**ACTIVITY**
Please repeat, from the entries that follow, the lines from the one containing "The width and height of the screenshot is (644, 163)." through the one containing "Given: Switch to grid view layout" exactly, adding nothing.
--- MATERIAL SUPPLIED Enclosed Below ---
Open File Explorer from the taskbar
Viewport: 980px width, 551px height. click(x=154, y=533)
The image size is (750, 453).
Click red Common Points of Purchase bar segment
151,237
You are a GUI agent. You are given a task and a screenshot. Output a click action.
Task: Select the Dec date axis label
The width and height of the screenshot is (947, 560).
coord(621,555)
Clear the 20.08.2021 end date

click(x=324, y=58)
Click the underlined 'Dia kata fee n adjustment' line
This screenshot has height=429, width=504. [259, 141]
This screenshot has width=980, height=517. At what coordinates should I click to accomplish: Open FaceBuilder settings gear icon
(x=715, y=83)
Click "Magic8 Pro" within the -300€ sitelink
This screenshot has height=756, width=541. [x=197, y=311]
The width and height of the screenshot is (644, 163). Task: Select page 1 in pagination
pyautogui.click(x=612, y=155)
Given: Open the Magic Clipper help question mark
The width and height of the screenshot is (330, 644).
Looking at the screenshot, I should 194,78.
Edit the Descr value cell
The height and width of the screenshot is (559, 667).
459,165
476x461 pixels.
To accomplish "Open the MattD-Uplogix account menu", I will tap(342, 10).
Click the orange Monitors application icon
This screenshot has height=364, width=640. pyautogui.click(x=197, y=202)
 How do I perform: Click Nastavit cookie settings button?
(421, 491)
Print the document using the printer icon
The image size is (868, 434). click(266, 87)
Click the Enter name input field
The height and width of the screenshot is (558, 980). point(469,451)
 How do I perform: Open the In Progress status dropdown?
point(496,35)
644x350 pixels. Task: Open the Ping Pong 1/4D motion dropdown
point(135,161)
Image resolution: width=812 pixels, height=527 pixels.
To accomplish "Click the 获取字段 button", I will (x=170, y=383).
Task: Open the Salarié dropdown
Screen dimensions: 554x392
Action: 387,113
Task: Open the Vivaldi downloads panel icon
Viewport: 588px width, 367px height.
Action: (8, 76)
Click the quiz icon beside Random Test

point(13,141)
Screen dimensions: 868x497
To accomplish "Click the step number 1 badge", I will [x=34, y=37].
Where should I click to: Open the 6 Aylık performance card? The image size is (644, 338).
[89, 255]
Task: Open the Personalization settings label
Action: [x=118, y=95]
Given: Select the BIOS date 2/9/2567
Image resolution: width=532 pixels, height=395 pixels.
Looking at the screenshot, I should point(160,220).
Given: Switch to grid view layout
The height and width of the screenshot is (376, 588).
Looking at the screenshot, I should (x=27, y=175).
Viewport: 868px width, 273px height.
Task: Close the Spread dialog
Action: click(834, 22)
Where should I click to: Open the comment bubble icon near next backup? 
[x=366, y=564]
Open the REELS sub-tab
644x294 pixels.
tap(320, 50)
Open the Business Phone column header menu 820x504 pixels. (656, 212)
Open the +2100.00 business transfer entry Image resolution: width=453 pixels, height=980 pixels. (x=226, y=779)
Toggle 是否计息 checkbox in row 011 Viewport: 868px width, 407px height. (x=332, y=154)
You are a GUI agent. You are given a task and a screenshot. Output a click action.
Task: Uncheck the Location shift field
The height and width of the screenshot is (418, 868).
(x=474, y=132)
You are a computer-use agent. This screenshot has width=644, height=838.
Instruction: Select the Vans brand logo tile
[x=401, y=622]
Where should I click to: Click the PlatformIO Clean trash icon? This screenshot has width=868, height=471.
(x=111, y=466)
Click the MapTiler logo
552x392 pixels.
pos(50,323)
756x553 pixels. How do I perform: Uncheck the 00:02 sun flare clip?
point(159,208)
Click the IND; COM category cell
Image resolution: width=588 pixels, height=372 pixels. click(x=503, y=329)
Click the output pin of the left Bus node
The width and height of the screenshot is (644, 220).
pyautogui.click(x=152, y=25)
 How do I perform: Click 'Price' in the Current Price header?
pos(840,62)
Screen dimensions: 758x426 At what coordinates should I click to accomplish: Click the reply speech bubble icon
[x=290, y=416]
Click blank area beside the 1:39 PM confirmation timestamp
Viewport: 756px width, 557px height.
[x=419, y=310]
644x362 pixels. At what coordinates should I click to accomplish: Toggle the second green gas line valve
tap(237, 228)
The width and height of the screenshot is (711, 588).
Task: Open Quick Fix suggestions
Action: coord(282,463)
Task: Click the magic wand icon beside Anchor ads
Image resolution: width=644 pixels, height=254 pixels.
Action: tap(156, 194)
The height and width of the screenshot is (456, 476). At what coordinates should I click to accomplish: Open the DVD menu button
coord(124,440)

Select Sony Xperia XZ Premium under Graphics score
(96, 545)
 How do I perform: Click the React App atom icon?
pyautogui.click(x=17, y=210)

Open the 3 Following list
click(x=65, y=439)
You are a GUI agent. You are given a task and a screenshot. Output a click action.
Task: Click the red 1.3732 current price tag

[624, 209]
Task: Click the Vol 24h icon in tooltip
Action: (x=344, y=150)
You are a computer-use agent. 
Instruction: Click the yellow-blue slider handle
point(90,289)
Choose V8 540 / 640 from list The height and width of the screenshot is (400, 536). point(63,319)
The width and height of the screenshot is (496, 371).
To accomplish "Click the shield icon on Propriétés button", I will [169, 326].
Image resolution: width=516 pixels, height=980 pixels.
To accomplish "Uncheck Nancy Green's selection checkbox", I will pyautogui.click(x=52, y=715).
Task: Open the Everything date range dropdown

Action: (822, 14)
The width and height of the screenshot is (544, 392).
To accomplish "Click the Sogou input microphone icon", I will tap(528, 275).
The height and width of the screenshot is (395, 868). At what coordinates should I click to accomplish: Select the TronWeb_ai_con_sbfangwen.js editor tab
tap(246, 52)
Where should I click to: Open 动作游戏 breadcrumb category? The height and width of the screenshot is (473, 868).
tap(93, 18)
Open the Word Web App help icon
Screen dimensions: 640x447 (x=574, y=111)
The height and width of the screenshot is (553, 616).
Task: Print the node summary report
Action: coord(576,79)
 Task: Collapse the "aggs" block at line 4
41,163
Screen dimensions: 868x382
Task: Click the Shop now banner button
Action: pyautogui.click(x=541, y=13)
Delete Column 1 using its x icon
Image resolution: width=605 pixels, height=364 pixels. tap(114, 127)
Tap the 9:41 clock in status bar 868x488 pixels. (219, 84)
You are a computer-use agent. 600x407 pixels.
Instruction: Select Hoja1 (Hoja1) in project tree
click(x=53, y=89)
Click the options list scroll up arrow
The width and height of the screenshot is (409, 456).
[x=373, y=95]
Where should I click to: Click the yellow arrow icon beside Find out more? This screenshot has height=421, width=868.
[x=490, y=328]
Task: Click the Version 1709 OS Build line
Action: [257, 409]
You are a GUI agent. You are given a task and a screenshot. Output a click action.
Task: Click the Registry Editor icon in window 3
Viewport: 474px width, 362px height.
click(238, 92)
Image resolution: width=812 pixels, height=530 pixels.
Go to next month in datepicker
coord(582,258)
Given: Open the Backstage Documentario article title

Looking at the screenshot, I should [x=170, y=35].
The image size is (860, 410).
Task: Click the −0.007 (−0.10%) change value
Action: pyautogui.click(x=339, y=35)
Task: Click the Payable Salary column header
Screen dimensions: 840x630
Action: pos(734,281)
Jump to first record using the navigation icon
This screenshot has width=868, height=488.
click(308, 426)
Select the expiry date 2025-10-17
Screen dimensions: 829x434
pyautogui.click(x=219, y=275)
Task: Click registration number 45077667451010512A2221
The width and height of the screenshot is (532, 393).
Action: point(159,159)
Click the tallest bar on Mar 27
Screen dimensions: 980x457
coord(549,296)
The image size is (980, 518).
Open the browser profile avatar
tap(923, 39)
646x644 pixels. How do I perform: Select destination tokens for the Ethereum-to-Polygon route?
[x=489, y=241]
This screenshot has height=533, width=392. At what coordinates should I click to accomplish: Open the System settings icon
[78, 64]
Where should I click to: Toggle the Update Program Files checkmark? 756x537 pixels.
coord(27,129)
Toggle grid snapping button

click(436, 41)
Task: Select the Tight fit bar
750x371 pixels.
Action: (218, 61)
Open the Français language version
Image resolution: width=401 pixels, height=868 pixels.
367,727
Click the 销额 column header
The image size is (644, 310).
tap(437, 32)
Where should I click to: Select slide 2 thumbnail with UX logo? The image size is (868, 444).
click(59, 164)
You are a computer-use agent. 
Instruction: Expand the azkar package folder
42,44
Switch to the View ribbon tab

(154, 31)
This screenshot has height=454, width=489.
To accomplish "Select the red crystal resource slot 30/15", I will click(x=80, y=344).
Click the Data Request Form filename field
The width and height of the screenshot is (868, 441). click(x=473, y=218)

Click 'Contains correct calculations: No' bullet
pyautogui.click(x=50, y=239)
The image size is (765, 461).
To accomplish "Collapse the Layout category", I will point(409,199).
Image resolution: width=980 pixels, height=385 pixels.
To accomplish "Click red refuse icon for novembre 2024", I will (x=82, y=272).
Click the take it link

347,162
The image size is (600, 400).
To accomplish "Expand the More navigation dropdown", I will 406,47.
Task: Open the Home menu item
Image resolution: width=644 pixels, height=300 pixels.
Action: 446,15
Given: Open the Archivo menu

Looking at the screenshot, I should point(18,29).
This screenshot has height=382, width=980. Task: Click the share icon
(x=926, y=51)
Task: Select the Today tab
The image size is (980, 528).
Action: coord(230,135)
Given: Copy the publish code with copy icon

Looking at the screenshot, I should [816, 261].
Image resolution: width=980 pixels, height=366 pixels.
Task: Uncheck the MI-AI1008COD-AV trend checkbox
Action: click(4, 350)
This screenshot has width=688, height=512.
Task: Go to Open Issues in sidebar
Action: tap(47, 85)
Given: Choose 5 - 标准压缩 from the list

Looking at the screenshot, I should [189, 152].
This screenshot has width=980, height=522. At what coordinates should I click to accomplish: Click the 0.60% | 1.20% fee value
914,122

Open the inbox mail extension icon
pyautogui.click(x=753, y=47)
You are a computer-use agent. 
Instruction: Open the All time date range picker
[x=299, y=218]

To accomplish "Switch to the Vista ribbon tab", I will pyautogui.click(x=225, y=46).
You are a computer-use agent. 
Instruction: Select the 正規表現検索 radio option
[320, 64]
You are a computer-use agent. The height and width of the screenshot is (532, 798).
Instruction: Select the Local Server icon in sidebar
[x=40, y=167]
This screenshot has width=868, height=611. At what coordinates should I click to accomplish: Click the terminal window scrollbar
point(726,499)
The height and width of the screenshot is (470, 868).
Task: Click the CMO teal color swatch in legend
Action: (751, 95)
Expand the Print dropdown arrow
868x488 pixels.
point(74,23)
--- End of Enclosed MATERIAL SUPPLIED ---
**SOLUTION TO THIS PROBLEM**
The width and height of the screenshot is (644, 163). Task: Select page 1 in pagination
pyautogui.click(x=612, y=155)
Given: Open the Magic Clipper help question mark
The width and height of the screenshot is (330, 644).
Looking at the screenshot, I should 194,78.
Edit the Descr value cell
The height and width of the screenshot is (559, 667).
459,165
476x461 pixels.
To accomplish "Open the MattD-Uplogix account menu", I will tap(342, 10).
Click the orange Monitors application icon
This screenshot has height=364, width=640. pyautogui.click(x=197, y=202)
 How do I perform: Click Nastavit cookie settings button?
(421, 491)
Print the document using the printer icon
The image size is (868, 434). click(266, 87)
Click the Enter name input field
The height and width of the screenshot is (558, 980). point(469,451)
 How do I perform: Open the In Progress status dropdown?
point(496,35)
644x350 pixels. Task: Open the Ping Pong 1/4D motion dropdown
point(135,161)
Image resolution: width=812 pixels, height=527 pixels.
To accomplish "Click the 获取字段 button", I will (x=170, y=383).
Task: Open the Salarié dropdown
Screen dimensions: 554x392
Action: 387,113
Task: Open the Vivaldi downloads panel icon
Viewport: 588px width, 367px height.
Action: (8, 76)
Click the quiz icon beside Random Test

point(13,141)
Screen dimensions: 868x497
To accomplish "Click the step number 1 badge", I will [x=34, y=37].
Where should I click to: Open the 6 Aylık performance card? The image size is (644, 338).
[89, 255]
Task: Open the Personalization settings label
Action: [x=118, y=95]
Given: Select the BIOS date 2/9/2567
Image resolution: width=532 pixels, height=395 pixels.
Looking at the screenshot, I should point(160,220).
Given: Switch to grid view layout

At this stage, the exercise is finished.